XHENZ-FM

Culiacán, Sinaloa; Mexico;
- Frequency: 92.9 MHz

Programming
- Format: Silent

Ownership
- Owner: Radio TV México; (Amplitud Modulada 570, S.A.);
- Sister stations: XHBL-FM, XHWT-FM

History
- First air date: April 10, 1958 (concession)
- Last air date: June 30, 2025

Technical information
- ERP: 25 kW
- Transmitter coordinates: 24°48′23″N 107°19′42″W﻿ / ﻿24.80639°N 107.32833°W

= XHENZ-FM =

Radio station in Culiacán, Sinaloa, Mexico

XHENZ-FM was a radio station on 92.9 FM in Culiacán, Sinaloa, Mexico. The station last aired the Los 40 national format from Radiópolis.

==History==
XENZ-AM 570 received its concession on April 10, 1958. It was owned by Radio Impulsora de Culiacán, S.A., broadcasting with 1,000 watts day and 250 night. It was acquired by the current concessionaire in 1984. The 1990s saw XENZ move to 890 kHz with 10,000 watts during the day.
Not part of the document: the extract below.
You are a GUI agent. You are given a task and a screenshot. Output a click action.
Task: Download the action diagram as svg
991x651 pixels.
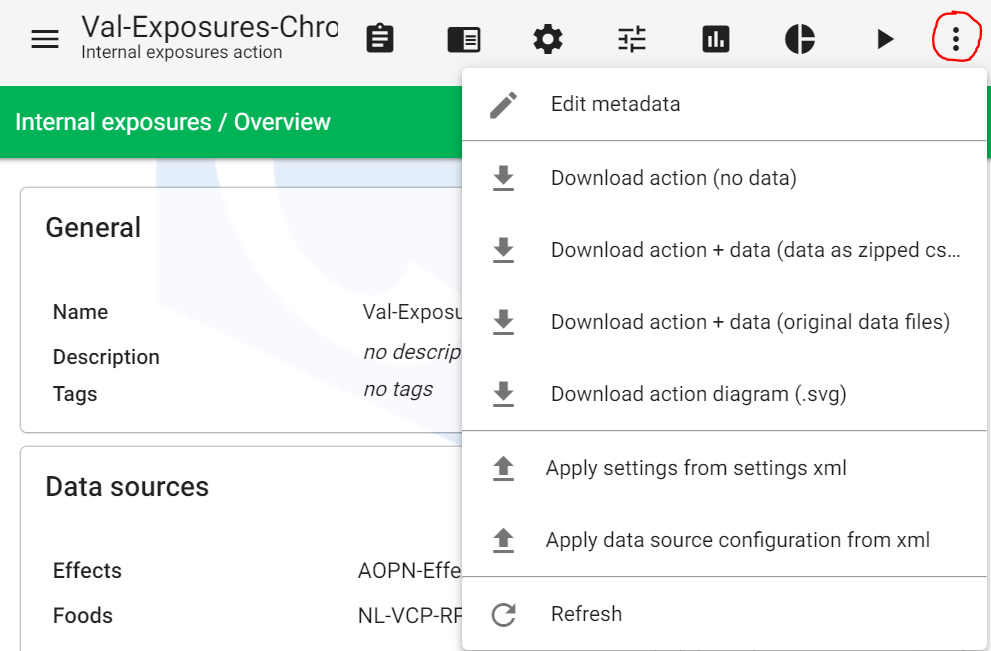pyautogui.click(x=698, y=394)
XENZ migrated to FM in 2010 as XHENZ-FM 92.9. In December 2016, XHENZ and sister station XHWS-FM 102.5 were separated from Radiorama and flipped to MegaRadio formats, marking MegaRadio's second expansion in Sinaloa in just months after it had previously entered Mazatlán. As a result, XHENZ changed from La Sinaloense to Magia Digital keeping a Regional Mexican format. XHENZ then broke from XHWS and became Los 40 Culiacán in Jume 2017.

The concession for XHENZ expired on an unknown date and the station ceased broadcasting on June 30, 2025. It was also the first time in the state of Sinaloa to go off the air, the other is XHEMOS-FM 94.1 in Los Mochis.